Inside-out growth or inside-out quenching? clues from colour gradients of local galaxies

TL;DR

This study investigates the spatial star formation history gradients in local galaxies using colour gradients, finding that an inside-out growth model with faster inner growth best explains the observed data.

Contribution

It introduces and tests multiple inside-out growth and quenching models against observed colour gradients, identifying the most consistent inside-out growth scenario.

Findings

Most galaxies show negative colour gradients in NUV-u and u-i.

An inside-out growth model with shorter inner e-folding time best explains the data.
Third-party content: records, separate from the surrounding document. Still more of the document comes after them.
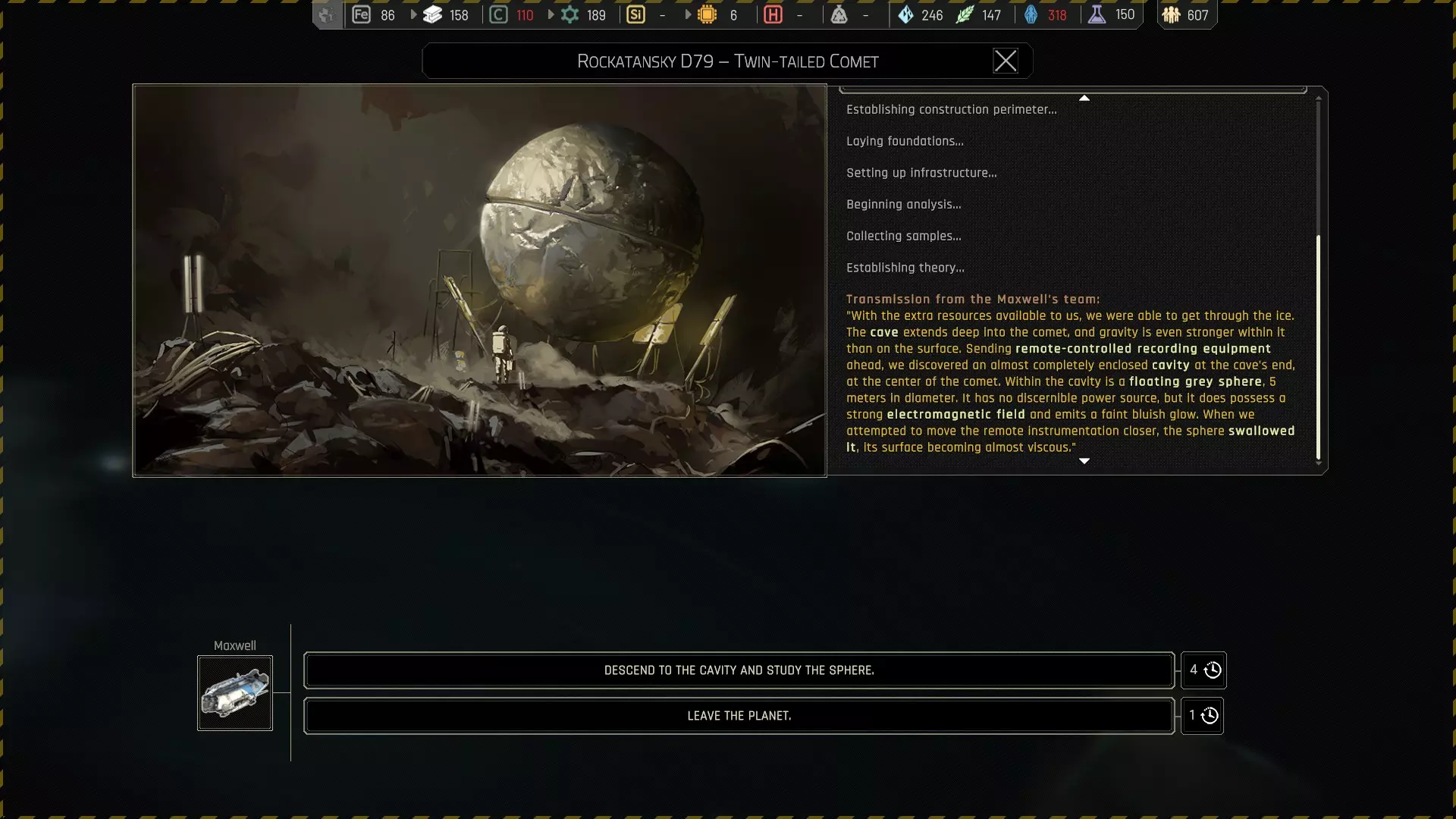
Task: Click the red H hydrogen icon
Action: tap(773, 14)
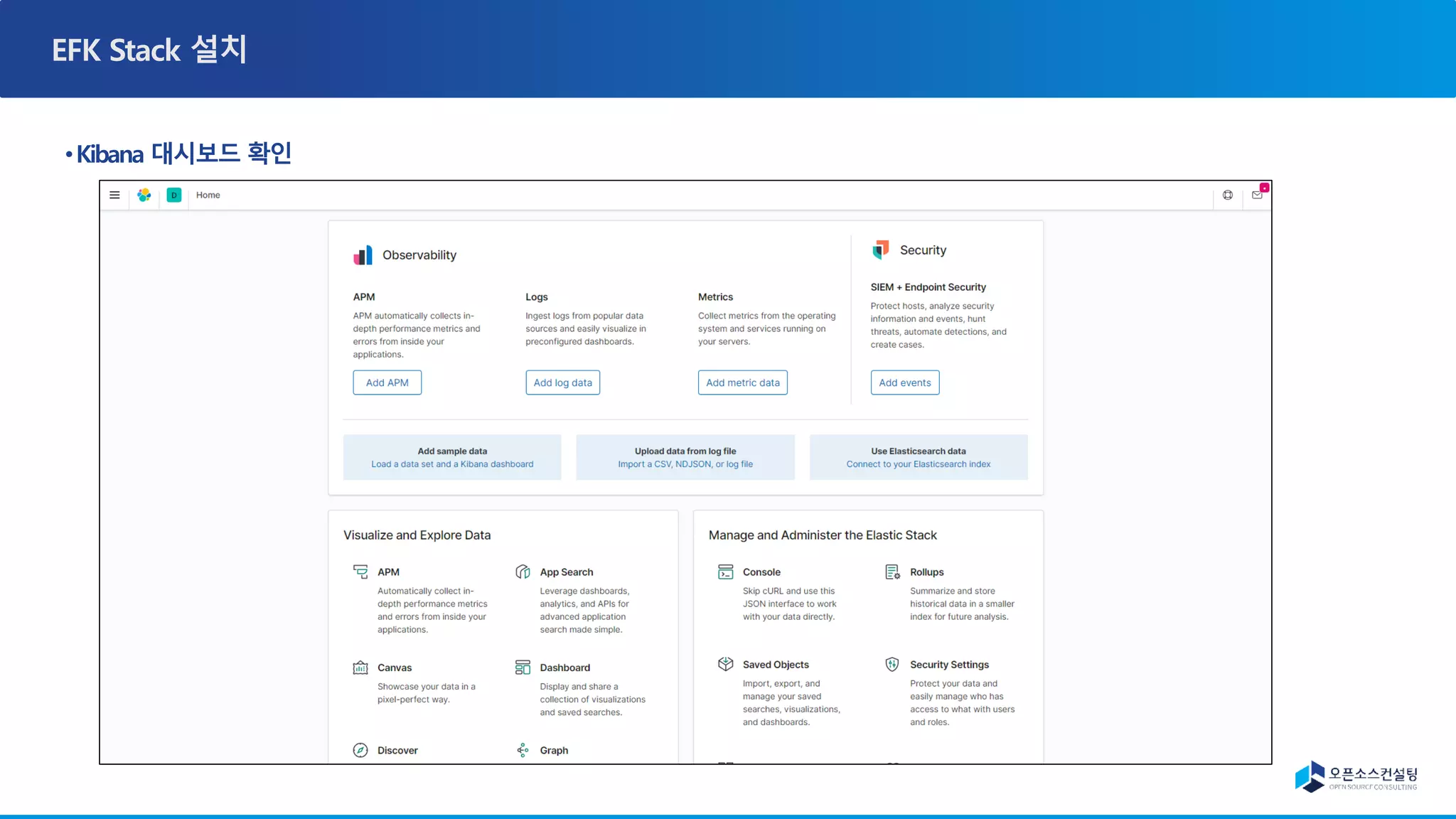Open Upload data from log file
Image resolution: width=1456 pixels, height=819 pixels.
click(x=685, y=457)
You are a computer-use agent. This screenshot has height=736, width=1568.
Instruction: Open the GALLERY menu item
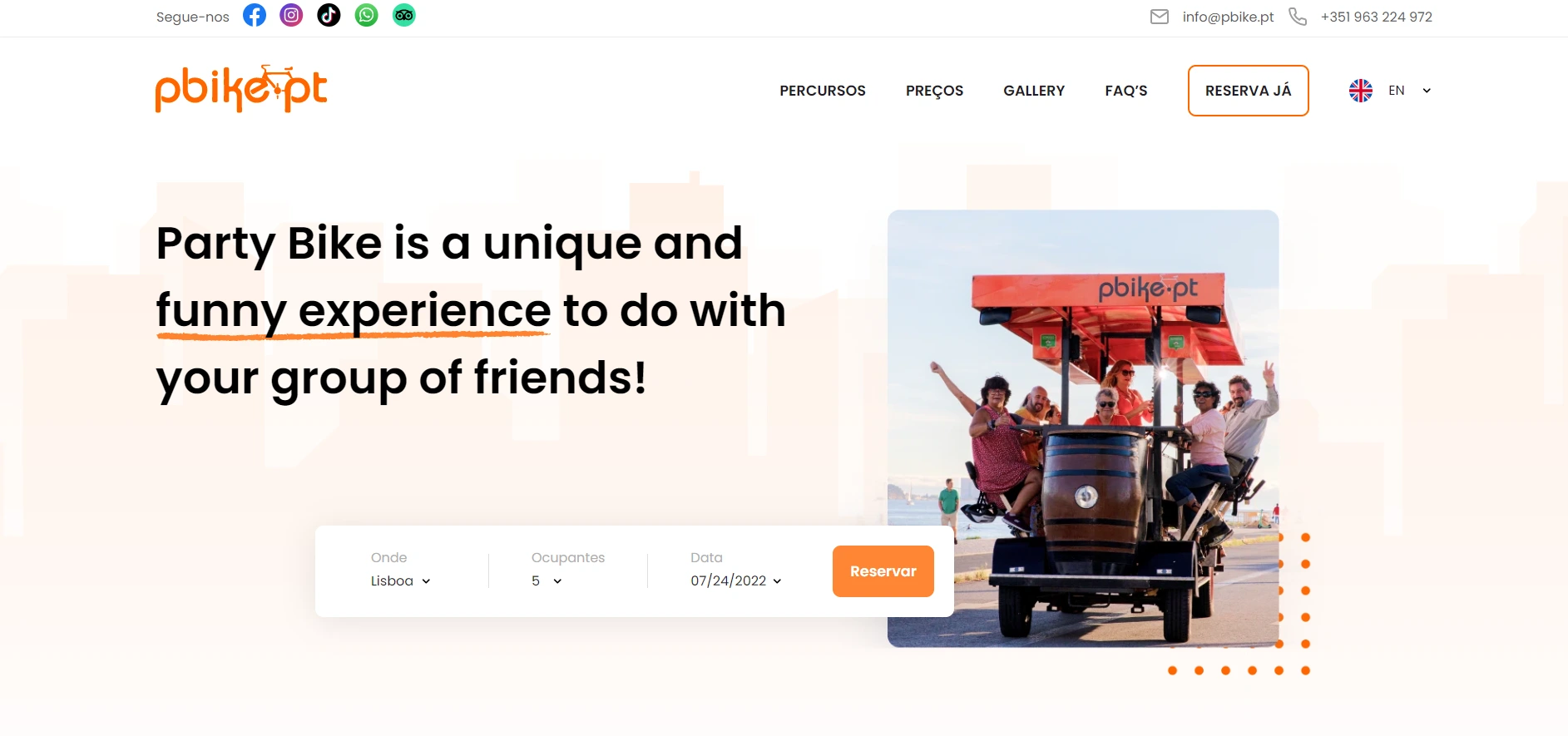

Dust and metallicity gradients are ruled out as primary causes of colour gradients.

Abstract

We constrain the spatial gradient of star formation history within galaxies using the colour gradients in NUV-u and u-i for a local spatially-resolved galaxy sample. By splitting each galaxy into an inner and an outer part, we find that most galaxies show negative gradients in these two colours. We first rule out dust extinction gradient and metallicity gradient as the dominant source for the colour gradient. Then using stellar population models, we explore variations in star formation history to explain the colour gradients. As shown by our earlier work, a two-phase SFH consisting of an early secular evolution (growth) phase and a subsequent rapid evolution (quenching) phase is necessary to explain the observed colour distributions among galaxies. We explore two different inside-out growth models and two different inside-out quenching models by varying parameters of the SFH between inner and outer regions of galaxies. Two of the models can explain the observed range of colour gradients in NUV-u and u-i colours. We further distinguish them using an additional constraint provided by the u-i colour gradient distribution, under the assumption of constant galaxy formation rate and a common SFH followed by most galaxies. We find the best model is an inside-out growth model in which the inner region has a shorter e-folding time scale in the growth phase than the outer region. More spatially resolved ultraviolet (UV) observations are needed to improve the significance of the result.